Should I split my data into multiple buckets?


#1

Hi folks,

I have 2 document types that are linked by a common key (customer id). They have different usage properties though, so I was wondering if I would benefit from provisioning separate buckets for them.

  • Customer Record - this will be read frequently, but updated infrequently. I will probably use strong consistency so I can read my writes. The average doc size will probably be about 10kb, and let’s say I expect 1 million+ records

  • Customer Event - this will be read infrequently, but will require fast writes. I anticipate these documents being immutable so each write is an insert, not an update. The average doc size will probably be about 1-2kb, and let’s say we get 1million+ records per day, and we retain 1 years worth. It is possible this data will be synchronised with Apache Spark for real-time analysis purposes. Some events will necessitate an update to the related Customer Record

There are some use cases where I will need to join across the 2 documents, they are not performance critical so a union (or 2 separate queries and an in-app join) would probably be OK.

○ ○ ○

### [Complete the following]
a. In the saved entries, swap "Locate an element on the screen" for "Find an element on the screen" in the rows between the line holding "coordinates (369, 655)." and the line holding "center [500, 446].", inclusive, and give back only those rows with everything else unchanged.
b. Carry on the forum thread about splitting customer data into separate buckets from the point at which it stops.
The forum thread and the saved entries have no connection to each other.

Saved entries:
○ ○ ○

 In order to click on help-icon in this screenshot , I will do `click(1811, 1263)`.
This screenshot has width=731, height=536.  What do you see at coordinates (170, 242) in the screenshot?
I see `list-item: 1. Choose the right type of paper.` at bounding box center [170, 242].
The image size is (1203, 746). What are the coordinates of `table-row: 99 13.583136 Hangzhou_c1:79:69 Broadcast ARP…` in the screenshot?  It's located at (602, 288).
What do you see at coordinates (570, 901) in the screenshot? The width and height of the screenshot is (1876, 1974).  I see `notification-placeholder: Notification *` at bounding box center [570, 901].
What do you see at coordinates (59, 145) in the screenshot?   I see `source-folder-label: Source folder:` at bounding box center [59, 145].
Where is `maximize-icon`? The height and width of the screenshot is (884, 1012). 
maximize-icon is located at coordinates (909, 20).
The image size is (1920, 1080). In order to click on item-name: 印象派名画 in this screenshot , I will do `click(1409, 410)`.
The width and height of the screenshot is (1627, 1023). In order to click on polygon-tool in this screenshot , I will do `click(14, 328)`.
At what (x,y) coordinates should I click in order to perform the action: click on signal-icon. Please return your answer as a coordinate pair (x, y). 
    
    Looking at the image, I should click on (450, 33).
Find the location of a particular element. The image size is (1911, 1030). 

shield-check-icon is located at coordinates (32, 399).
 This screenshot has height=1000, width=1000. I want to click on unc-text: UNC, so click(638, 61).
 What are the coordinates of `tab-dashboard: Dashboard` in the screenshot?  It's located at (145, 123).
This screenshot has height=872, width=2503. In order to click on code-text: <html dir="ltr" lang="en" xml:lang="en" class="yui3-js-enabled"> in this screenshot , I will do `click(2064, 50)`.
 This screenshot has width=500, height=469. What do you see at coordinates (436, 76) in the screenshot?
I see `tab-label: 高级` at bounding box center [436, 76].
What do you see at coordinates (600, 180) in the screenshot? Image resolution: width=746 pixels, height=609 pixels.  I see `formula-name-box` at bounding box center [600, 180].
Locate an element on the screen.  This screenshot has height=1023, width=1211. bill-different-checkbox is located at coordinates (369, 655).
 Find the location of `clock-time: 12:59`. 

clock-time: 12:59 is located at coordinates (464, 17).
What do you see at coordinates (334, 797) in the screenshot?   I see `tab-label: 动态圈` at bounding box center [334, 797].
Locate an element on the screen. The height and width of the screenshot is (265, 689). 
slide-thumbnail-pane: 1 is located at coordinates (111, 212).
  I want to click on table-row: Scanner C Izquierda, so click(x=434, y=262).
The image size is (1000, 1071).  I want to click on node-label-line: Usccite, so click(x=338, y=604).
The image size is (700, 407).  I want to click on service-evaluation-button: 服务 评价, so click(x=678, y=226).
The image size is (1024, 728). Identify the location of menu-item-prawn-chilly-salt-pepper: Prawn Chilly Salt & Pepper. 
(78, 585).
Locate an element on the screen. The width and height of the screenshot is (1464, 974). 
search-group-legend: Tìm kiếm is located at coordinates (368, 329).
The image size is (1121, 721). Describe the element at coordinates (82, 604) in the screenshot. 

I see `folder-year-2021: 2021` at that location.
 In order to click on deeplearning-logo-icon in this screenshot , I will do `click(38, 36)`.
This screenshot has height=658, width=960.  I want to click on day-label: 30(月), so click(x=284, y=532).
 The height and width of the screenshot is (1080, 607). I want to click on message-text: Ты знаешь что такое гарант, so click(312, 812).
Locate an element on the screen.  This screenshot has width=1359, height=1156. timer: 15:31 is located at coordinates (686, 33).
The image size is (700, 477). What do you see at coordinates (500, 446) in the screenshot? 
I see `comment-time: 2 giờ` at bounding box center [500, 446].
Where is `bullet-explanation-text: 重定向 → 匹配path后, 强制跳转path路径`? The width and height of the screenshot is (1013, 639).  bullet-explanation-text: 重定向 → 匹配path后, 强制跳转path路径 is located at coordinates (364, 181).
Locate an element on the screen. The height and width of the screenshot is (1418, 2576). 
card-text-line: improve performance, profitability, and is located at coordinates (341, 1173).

○ ○ ○

### [Numbered responses]
a.
Find an element on the screen.  This screenshot has height=1023, width=1211. bill-different-checkbox is located at coordinates (369, 655).
 Find the location of `clock-time: 12:59`. 

clock-time: 12:59 is located at coordinates (464, 17).
What do you see at coordinates (334, 797) in the screenshot?   I see `tab-label: 动态圈` at bounding box center [334, 797].
Find an element on the screen. The height and width of the screenshot is (265, 689). 
slide-thumbnail-pane: 1 is located at coordinates (111, 212).
  I want to click on table-row: Scanner C Izquierda, so click(x=434, y=262).
The image size is (1000, 1071).  I want to click on node-label-line: Usccite, so click(x=338, y=604).
The image size is (700, 407).  I want to click on service-evaluation-button: 服务 评价, so click(x=678, y=226).
The image size is (1024, 728). Identify the location of menu-item-prawn-chilly-salt-pepper: Prawn Chilly Salt & Pepper. 
(78, 585).
Find an element on the screen. The width and height of the screenshot is (1464, 974). 
search-group-legend: Tìm kiếm is located at coordinates (368, 329).
The image size is (1121, 721). Describe the element at coordinates (82, 604) in the screenshot. 

I see `folder-year-2021: 2021` at that location.
 In order to click on deeplearning-logo-icon in this screenshot , I will do `click(38, 36)`.
This screenshot has height=658, width=960.  I want to click on day-label: 30(月), so click(x=284, y=532).
 The height and width of the screenshot is (1080, 607). I want to click on message-text: Ты знаешь что такое гарант, so click(312, 812).
Find an element on the screen.  This screenshot has width=1359, height=1156. timer: 15:31 is located at coordinates (686, 33).
The image size is (700, 477). What do you see at coordinates (500, 446) in the screenshot? 
I see `comment-time: 2 giờ` at bounding box center [500, 446].

b.
What do you think? Will the different usage mean that performance of both document types are compromised if they are in the same bucket?

I’m using enterprise edition 4.00, but I would be interested to know if the advice would be any different for the community edition since it scales differently

thanks

Nozzer


#2

Hi Nozzer,
You probably want two buckets so that you can manage them separately as they grow. The resource quotas can be different for each bucket, which might be useful if you expect very different sizes, growth and traffic patterns.

BTW, I’m the PM for the Couchbase Spark Connector, so I would be interested to hear more about your experience with it once you start using it. Let me know if you’re willing to share feedback.
Best,
-Will


#3

Thanks Will.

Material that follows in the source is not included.